--- Start of Selected excerpt ---

Working with Vista’s new Event Viewer

Posted on January 8, 2009 by Daniel Petri in Windows Vista with 0 Comments

The Event Viewer is an application that enables you to browse and manage event logs. Event logs are special files that record significant events on your computer, such as when a user logs on to the computer or when a program encounters an error. Whenever one of these types of events occur, the system records the event in an event log that you can read by using Event Viewer. The Event Viewer is an indispensable tool for monitoring the health of systems and troubleshooting issues when they arise.

Event Viewer has been around since the days of Windows NT, but has not changed much, up to the arrival of Windows Vista (and Windows Server 2008). In Windows Vista, Event Viewer enables an administrator to perform the following tasks:

  • View events from multiple event logs – Unlike previous versions of Windows, in Vista, Event Viewer enables you to filter for specific events across multiple logs, which makes it easier to investigate issues and troubleshoot problems that might be logged in several logs. To specify a filter that spans multiple logs, you need to create a custom view.
  • Save useful event filters as custom views that can be reused – Filtering is useful to narrow the searching for events to just those that you are interested in. In previous operating systems, after performing the needed filter on the logs and closing Event Viewer you lost all your work because there was no way to save your filter settings. In Vista, Event Viewer allows you to create custom views. Once you have queried and sorted your way to just the events you wanted to analyze, you can save your search filters and have it available for you to reuse in the future. You can even export the view and use it on other computers or share it with other people.
  • Schedule a task to run in response to an event – With the new Vista Using Event Viewer you can automate responses to events. Event Viewer is integrated with Task Scheduler, enabling you to associate tasks to events.
  • Create and manage event subscriptions – You can collect events from remote computers and store them locally by specifying event subscriptions.

Note: Windows Event Viewer is a Microsoft Management Console (MMC) snap-in that can be easily added to a custom MMC window. You can open it manually by typing eventvwr.msc in the Run command.

Note: Along with the new Event Viewer, Vista also introduced the Reliability Monitor, a part of the Performance console found in Computer Management or as a stand-alone snap-in. Monitoring the system’s stability with the Reliability Monitor makes it easier for the administrators to visually see the stability rating for the system, and allows them to quickly see what caused the lack of stability. Read more about it in my “Using the Reliability Monitor in Windows Vista” article.

--- End of Selected excerpt ---
--- Start of Recorded information ---

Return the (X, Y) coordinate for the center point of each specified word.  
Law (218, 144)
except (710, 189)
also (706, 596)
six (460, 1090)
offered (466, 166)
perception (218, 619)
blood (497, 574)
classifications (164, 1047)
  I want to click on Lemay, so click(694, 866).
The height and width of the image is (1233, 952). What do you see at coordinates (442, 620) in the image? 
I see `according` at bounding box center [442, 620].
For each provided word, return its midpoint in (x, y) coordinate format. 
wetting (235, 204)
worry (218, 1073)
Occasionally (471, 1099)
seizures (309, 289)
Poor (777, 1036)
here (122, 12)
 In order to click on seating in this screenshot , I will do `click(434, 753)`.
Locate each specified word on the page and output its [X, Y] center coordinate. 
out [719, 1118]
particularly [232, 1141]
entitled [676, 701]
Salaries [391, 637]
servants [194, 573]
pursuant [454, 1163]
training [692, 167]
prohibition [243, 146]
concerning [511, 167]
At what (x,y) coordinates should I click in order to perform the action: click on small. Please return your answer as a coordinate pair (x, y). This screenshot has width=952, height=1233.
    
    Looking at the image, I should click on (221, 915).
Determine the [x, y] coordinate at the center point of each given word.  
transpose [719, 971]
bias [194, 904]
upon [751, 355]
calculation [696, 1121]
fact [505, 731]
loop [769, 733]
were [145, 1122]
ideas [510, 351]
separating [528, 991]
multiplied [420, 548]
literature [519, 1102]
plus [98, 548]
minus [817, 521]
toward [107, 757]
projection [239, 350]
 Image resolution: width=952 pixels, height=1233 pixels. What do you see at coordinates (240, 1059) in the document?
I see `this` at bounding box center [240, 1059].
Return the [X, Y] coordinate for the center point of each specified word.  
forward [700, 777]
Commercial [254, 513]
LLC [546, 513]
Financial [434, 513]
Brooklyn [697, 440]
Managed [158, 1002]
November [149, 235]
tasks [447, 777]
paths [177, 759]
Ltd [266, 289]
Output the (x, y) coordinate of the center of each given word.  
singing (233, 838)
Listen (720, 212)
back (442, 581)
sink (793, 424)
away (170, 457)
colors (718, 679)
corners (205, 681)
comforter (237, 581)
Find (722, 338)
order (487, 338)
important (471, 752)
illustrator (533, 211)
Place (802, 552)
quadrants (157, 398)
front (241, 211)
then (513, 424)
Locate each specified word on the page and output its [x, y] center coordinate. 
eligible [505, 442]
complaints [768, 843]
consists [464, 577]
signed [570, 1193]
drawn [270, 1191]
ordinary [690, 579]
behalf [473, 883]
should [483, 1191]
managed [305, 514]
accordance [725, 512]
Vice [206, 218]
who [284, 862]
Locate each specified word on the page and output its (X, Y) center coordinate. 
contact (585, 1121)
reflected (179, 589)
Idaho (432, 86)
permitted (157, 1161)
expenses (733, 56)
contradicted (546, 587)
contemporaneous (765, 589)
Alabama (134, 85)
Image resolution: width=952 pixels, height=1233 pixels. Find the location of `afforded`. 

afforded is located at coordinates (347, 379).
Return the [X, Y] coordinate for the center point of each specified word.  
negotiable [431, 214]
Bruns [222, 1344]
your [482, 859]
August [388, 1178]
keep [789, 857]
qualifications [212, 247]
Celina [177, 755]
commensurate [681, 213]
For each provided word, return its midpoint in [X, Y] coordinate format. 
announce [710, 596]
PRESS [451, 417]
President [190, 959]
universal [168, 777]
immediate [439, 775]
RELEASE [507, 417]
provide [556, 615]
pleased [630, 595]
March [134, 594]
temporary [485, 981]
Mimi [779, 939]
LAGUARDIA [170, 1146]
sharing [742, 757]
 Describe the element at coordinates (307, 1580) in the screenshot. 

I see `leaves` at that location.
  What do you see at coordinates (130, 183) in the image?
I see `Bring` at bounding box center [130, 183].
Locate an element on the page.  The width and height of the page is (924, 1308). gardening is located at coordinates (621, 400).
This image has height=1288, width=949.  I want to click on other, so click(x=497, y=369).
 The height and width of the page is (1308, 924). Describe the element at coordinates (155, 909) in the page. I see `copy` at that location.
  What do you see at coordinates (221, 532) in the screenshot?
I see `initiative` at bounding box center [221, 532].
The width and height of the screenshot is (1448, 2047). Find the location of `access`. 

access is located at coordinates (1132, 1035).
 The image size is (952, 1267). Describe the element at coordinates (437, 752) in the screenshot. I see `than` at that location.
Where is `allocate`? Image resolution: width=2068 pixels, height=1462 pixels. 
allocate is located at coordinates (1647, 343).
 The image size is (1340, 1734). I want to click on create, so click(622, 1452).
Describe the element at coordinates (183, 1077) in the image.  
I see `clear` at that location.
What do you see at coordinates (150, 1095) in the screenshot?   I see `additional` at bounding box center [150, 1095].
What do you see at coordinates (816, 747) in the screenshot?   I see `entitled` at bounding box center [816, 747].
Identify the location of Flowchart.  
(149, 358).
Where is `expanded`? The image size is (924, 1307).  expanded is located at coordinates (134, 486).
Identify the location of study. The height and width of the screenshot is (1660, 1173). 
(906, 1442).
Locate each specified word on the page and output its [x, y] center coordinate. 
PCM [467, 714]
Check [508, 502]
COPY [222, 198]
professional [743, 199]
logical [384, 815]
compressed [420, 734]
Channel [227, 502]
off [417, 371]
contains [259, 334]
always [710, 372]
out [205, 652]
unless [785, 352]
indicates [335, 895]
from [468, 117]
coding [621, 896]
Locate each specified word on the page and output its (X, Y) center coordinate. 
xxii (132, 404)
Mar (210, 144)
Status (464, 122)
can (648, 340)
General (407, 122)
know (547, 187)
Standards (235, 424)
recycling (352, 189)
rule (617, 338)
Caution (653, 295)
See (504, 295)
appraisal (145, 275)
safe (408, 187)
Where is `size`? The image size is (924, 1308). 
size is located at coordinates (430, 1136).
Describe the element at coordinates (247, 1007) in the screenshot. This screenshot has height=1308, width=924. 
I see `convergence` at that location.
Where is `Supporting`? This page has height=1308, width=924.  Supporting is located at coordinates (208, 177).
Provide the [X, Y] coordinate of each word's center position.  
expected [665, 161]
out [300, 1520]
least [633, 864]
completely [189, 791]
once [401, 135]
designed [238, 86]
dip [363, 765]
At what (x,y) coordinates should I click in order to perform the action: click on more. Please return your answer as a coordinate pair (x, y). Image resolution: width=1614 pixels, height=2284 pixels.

--- End of Recorded information ---

**Required work**:
(A) Please list the tasks that the Event Viewer article says Event Viewer in Windows Vista lets an administrator perform.
(B) Put the lines of the records starting at the line containing "March [134, 594]" and ending at the line containing "Locate an element" into a JSON list of strings. Use one string per line and leave out blank lines.

**Solutions to the tasks**:
(A)
- View events from multiple event logs
- Save useful event filters as custom views that can be reused
- Schedule a task to run in response to an event
- Create and manage event subscriptions

(B)
[
  "March [134, 594]",
  "temporary [485, 981]",
  "Mimi [779, 939]",
  "LAGUARDIA [170, 1146]",
  "sharing [742, 757]",
  " Describe the element at coordinates (307, 1580) in the screenshot. ",
  "I see `leaves` at that location.",
  "  What do you see at coordinates (130, 183) in the image?",
  "I see `Bring` at bounding box center [130, 183].",
  "Locate an element on the page.  The width and height of the page is (924, 1308). gardening is located at coordinates (621, 400)."
]